**EXERCISE INPUT:**
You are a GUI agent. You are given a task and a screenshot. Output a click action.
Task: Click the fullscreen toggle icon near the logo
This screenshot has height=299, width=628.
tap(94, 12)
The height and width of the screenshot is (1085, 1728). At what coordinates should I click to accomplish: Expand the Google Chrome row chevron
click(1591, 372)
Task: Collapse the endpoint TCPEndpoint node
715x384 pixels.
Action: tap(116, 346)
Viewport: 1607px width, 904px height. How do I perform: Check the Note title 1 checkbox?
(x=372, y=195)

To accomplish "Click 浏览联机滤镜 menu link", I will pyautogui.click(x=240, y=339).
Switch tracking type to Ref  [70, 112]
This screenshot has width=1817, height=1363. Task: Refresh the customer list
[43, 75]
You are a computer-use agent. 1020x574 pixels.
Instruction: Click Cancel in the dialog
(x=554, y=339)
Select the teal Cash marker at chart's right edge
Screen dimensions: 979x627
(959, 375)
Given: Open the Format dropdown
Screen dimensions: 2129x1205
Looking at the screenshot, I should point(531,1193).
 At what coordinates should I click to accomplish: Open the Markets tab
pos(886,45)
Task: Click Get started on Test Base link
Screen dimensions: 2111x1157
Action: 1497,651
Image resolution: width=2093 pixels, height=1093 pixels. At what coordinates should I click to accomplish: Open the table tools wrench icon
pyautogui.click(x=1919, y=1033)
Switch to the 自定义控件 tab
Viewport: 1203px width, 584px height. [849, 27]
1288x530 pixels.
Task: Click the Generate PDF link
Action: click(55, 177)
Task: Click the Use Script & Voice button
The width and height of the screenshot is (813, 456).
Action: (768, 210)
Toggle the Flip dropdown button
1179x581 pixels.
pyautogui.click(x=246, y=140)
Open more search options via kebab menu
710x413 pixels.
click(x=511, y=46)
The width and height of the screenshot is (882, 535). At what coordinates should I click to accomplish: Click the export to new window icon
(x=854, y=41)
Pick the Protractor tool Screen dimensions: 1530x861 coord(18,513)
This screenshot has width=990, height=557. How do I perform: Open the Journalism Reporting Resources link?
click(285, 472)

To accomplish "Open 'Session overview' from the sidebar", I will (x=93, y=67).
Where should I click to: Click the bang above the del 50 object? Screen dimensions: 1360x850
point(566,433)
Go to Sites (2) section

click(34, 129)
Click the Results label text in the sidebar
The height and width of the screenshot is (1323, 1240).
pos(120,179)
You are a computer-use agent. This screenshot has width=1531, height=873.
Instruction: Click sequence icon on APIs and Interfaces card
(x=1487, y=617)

**WHAT TO WORK ON:** Take the entries and print them exactly. Keep every line.

**FINISHED EXERCISE:**
You are a GUI agent. You are given a task and a screenshot. Output a click action.
Task: Click the fullscreen toggle icon near the logo
This screenshot has height=299, width=628.
tap(94, 12)
The height and width of the screenshot is (1085, 1728). At what coordinates should I click to accomplish: Expand the Google Chrome row chevron
click(1591, 372)
Task: Collapse the endpoint TCPEndpoint node
715x384 pixels.
Action: tap(116, 346)
Viewport: 1607px width, 904px height. How do I perform: Check the Note title 1 checkbox?
(x=372, y=195)

To accomplish "Click 浏览联机滤镜 menu link", I will pyautogui.click(x=240, y=339).
Switch tracking type to Ref  [70, 112]
This screenshot has width=1817, height=1363. Task: Refresh the customer list
[43, 75]
You are a computer-use agent. 1020x574 pixels.
Instruction: Click Cancel in the dialog
(x=554, y=339)
Select the teal Cash marker at chart's right edge
Screen dimensions: 979x627
(959, 375)
Given: Open the Format dropdown
Screen dimensions: 2129x1205
Looking at the screenshot, I should point(531,1193).
 At what coordinates should I click to accomplish: Open the Markets tab
pos(886,45)
Task: Click Get started on Test Base link
Screen dimensions: 2111x1157
Action: 1497,651
Image resolution: width=2093 pixels, height=1093 pixels. At what coordinates should I click to accomplish: Open the table tools wrench icon
pyautogui.click(x=1919, y=1033)
Switch to the 自定义控件 tab
Viewport: 1203px width, 584px height. [849, 27]
1288x530 pixels.
Task: Click the Generate PDF link
Action: click(55, 177)
Task: Click the Use Script & Voice button
The width and height of the screenshot is (813, 456).
Action: (768, 210)
Toggle the Flip dropdown button
1179x581 pixels.
pyautogui.click(x=246, y=140)
Open more search options via kebab menu
710x413 pixels.
click(x=511, y=46)
The width and height of the screenshot is (882, 535). At what coordinates should I click to accomplish: Click the export to new window icon
(x=854, y=41)
Pick the Protractor tool Screen dimensions: 1530x861 coord(18,513)
This screenshot has width=990, height=557. How do I perform: Open the Journalism Reporting Resources link?
click(285, 472)

To accomplish "Open 'Session overview' from the sidebar", I will (x=93, y=67).
Where should I click to: Click the bang above the del 50 object? Screen dimensions: 1360x850
point(566,433)
Go to Sites (2) section

click(34, 129)
Click the Results label text in the sidebar
The height and width of the screenshot is (1323, 1240).
pos(120,179)
You are a computer-use agent. This screenshot has width=1531, height=873.
Instruction: Click sequence icon on APIs and Interfaces card
(x=1487, y=617)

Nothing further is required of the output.